Asia stocks up
Dollar softness to help EM currencies
Asian stocks rose to threeweek highs yesterday, supported by gains on Wall Street and growing expectations the dollar may be peaking after a hefty rally since the US election pulled funds out of emerging markets. Oil bounced as investors looked ahead to developments at the Organization of the Petroleum Exporting Countries (OPEC) meeting in Vienna later in the day. A six percent rise in the dollar against a trade-weighted basket of currencies since Republican Donald Trump’s upset US election win has hammered emerging markets, as investors pulled money out in favor of US dollarbased assets on bets Trump will boost fiscal spending, growth and inflation.
More than $16 billion have been sucked out of emerging markets in the two weeks following the Nov. 8 vote but stock exchange data in India, Indonesia, Philippines, Taiwan, Thailand and South Korea indicate the outflows may be slowing.

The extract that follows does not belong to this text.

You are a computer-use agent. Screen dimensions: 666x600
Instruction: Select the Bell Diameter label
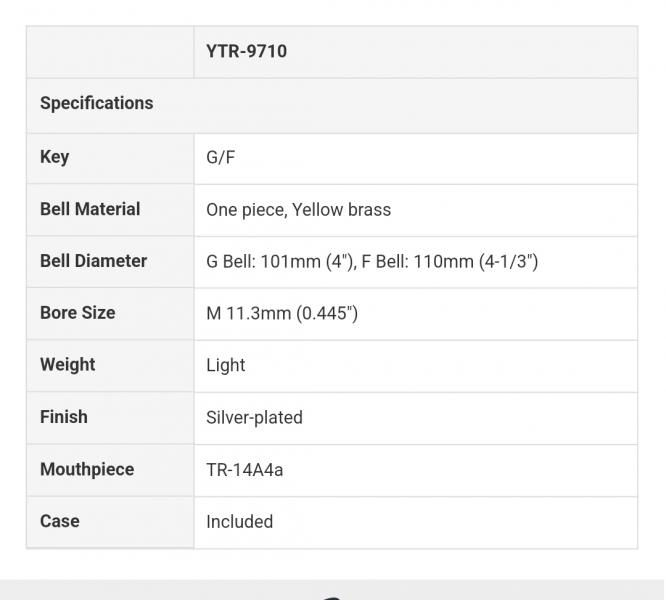click(x=93, y=261)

MSCI’s broadest index of Asia-Pacific shares outside Japan rose 0.3 percent, its highest since Nov 11. Still, it is set for a second consecutive monthly drop in a sign of the uncertainty around Trump’s presidency and the outlook for global growth.
Australian shares were down 0.5 percent, the Nikkei up 0.1 percent and South Korea 0.4 percent higher. “We are starting to see some pull back on the US reflation trade and stabilization in US rates,” said Fan Cheuk Wan, head of Asia investment strategy at HSBC Private Bank. “As a result we see good investment opportunities in the Asian markets in the coming months, particularly in markets which have a strong domestic focus and positive reform progress.” Valuations also remain attractive for Asian stocks. On a price-to-book basis, MSCI Asia ex-Japan remains below a ten year median value of 1.8 times, according to Thomson Reuters data.
In currency markets, the dollar continued to take a breather against a tradeweighted basket of its peers, down 1 percent in the last four days. The dollar’s recent gains - 7 percent versus the yen and 3 percent against the euro - has come on the back of expectations of stepped up fiscal spending, higher inflation and a faster pace of monetary tightening by the Federal Reserve. However, market watchers say further dollar gains will be hard fought. “The expectations phase will likely end soon as investors are focused on what the real impact of the Trump administration would be on the market,” said Yoshinori Shigemi, a global market strategist at JPMorgan Asset Management.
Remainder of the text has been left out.